Many may not remember or even be aware but, in September 1995 while Dominica was being battered over three weekends by the "Storms of '95", a landslide in the Carholm area severed the Layou-Carholm Road. This was one of a series of major landslide events that would eventually lead to the long-term damming of the Matthieu River – a small tributary of the Layou River – on 24th November 1997, and the subsequent formation of the Matthieu Lake. The Matthieu dam was formed from the breaking off of a huge chunk of the Carholm Cliffs, and the week before the damming of the Matthieu River another major landslide had occurred in the same lower section of the Matthieu Valley.

Following the formation of the dam (the natural blockage that impounded the river) the water level in the Matthieu Lake began to rise, and water began seeping out of the lake in February 1998. In time, this "seepage" would become significant, and it is believed that the strength of the flow increased with the gradual rising of the water level in the lake.

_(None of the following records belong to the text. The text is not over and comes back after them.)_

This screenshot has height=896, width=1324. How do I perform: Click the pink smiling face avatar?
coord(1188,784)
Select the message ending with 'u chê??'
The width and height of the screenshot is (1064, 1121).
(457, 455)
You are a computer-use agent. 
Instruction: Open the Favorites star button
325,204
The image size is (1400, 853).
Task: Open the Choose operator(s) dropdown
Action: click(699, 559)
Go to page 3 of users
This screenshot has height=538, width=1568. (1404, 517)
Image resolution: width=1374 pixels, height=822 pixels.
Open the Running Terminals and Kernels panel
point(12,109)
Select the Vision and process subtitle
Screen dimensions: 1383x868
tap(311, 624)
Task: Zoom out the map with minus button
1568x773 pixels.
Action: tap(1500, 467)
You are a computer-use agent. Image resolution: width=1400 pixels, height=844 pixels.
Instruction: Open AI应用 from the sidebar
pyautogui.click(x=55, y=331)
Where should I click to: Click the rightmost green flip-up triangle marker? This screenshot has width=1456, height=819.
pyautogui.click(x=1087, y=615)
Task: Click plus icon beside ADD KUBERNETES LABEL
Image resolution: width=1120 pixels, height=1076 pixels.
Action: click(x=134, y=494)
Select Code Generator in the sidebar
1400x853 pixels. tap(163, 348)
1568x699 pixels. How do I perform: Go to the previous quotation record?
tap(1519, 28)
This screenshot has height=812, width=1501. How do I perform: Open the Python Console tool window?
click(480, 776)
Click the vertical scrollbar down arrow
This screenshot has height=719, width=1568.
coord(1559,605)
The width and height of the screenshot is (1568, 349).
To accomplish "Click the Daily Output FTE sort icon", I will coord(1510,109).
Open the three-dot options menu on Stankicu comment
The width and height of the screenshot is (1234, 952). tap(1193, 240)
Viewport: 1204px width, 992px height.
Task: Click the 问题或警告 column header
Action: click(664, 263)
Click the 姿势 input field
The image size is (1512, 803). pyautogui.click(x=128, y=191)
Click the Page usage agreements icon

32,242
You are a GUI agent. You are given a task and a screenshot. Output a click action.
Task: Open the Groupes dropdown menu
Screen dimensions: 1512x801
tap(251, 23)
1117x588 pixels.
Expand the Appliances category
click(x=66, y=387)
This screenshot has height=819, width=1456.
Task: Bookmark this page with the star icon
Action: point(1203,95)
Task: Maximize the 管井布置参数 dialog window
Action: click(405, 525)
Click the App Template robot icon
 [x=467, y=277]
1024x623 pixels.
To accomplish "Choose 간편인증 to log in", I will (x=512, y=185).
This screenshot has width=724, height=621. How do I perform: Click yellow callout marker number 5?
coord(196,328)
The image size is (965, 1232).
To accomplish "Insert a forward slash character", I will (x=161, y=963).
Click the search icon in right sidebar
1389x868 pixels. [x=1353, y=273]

During the life of "Matthieu", its water level fluctuated yearly with the rainy season/dry season cycle. For example, during the extended Careme of 2001, the water level dropped by 18ft from early January to the end of June. Then, with the onset of the rainy season the lake's water level rose by 31½ft over the lowest level recorded that year. But, even with the annual fluctuations, this body of water eventually became larger than Freshwater Lake, and attained a depth of over 142ft (i.e. over 7 lengths of 20ft pipe joined end-to-end), surpassing the depth of Boeri Lake when the latter is full.

We are fortunate to have had a lake form in our "backyard" in our lifetime, a "Miracle Lake" that persisted for 13 years, 8 months and 3 days before it emptied when the dam collapsed around 15 minutes before midnight on 27th July 2011.

Dams formed from landslide events typically last only a few days (as was the case with the two that formed across the Layou River in November 1997 from the Carholm landslides) or a few weeks. But Matthieu defied, and joined a small percentage of landslide dams worldwide that persisted for such a long time. And, for some, the dam and lake seemed to have become permanent features of our landscape and even attracted adventure seekers. But the Research & Monitoring Unit of the Forestry, Wildlife & Parks Division never "closed the book" on Matthieu during its existence, and actually conducted its last "regular" mid-month monitoring visit to the lake less than a fortnight before the dam failed. At the time, the Matthieu had a depth of about 142½ft, and that level was already 10ft higher than that of mid-April that year.

During the 4993 days of its life, the Matthieu dam and lake survived the intense shaking from the major earthquakes of November 2004 and November 2007 and their aftershocks. The lake also saw some significant increases in water levels from the rains brought by two "big" tropical weather systems that affected Dominica, i.e. approx. 8ft rise from Hurricane Lenny in November 1999, and over 8ft increase from Hurricane Dean in August 2007.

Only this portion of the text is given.